May 31, 2006

Berlin to FSoS...

Dr. Gerry Neubeck is simply amazing, and a hero to many of us here in the Department. (See this previous post where I mention him.) Last week I watched Spielberg's Munich; Yesterday I read Jay Weiner's Strib piece of a connection, via Dr. Neubeck, I have with a German Olympics from a generation earlier than the one depicted in that film:

...Neubeck, 88, a retired University of Minnesota psychology professor*, sat in his wheelchair as we toured an extraordinary exhibit at the Minnesota History Center in downtown St. Paul.

The collection of photos, videos, sound kiosks, posters, documents and artifacts was assembled 10 years ago by the U.S. Holocaust Memorial Museum in Washington, D.C. The exhibit highlights the propaganda skills of Hitler and his henchmen. It details the unheeded calls by some American activists to boycott those Berlin Games. It notes the contradiction of an America in the 1930s in which racial segregation was the norm even while blacks representing the United States ran, jumped and won gold medals in Nazi Germany.

"Oh, my," Neubeck said, over and over again as I read the words on the walls to him.

Neubeck and I met 10 years ago. The 1996 Atlanta Olympics were approaching and Gretel Bergmann, a Jewish athlete who was barred from competing on the German Olympic team in 1936, was the focus of a New York Times article. The German champion, Bergmann would have been favored to win the women's high jump in Berlin.

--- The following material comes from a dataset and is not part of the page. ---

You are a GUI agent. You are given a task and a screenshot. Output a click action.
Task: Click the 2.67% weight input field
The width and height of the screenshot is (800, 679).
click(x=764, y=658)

Before the '36 Olympics, Bergmann and a small group of other Jewish athletes were sent to a training camp near Stuttgart, essentially as a ruse. The Nazis, concerned the International Olympic Committee would force them to put Jews on the German team, staged "tryouts" for Jews.

Gerhard Neubeck, then 17 and a top German 1,500- and 3,000-meter runner, was one of the supposed Jewish candidates for the Olympic team.

...I wrote a story that described Neubeck's experiences, of his and his father's beating on "Kristallnacht," when Nazi storm troopers went on a rampage against Jews, and his family's flight to Holland. I described the two items he'd kept from that period -- his brown running spikes and a running shirt with the letters "JSG" that stood for Jewish Sports Association in German.

"Somehow or other, they were dear to me, so I brought them over," he said of those possessions. "I cannot tell you, to be honest, what the rationale of it was. I must have had some foreboding that this was important"...

* I feel it my duty as a member of the FSoS community to note that Dr. Neubeck's affiliation while here at the University of Minnesota was with (what was at one time) the Family Study Center in the Sociology Department. He later was a faculty member in Family Social Science when it was instituted as a department, which was in what was then known as the College of Home Economics. That is also the affiliation on his Distinguished Teaching Award listing.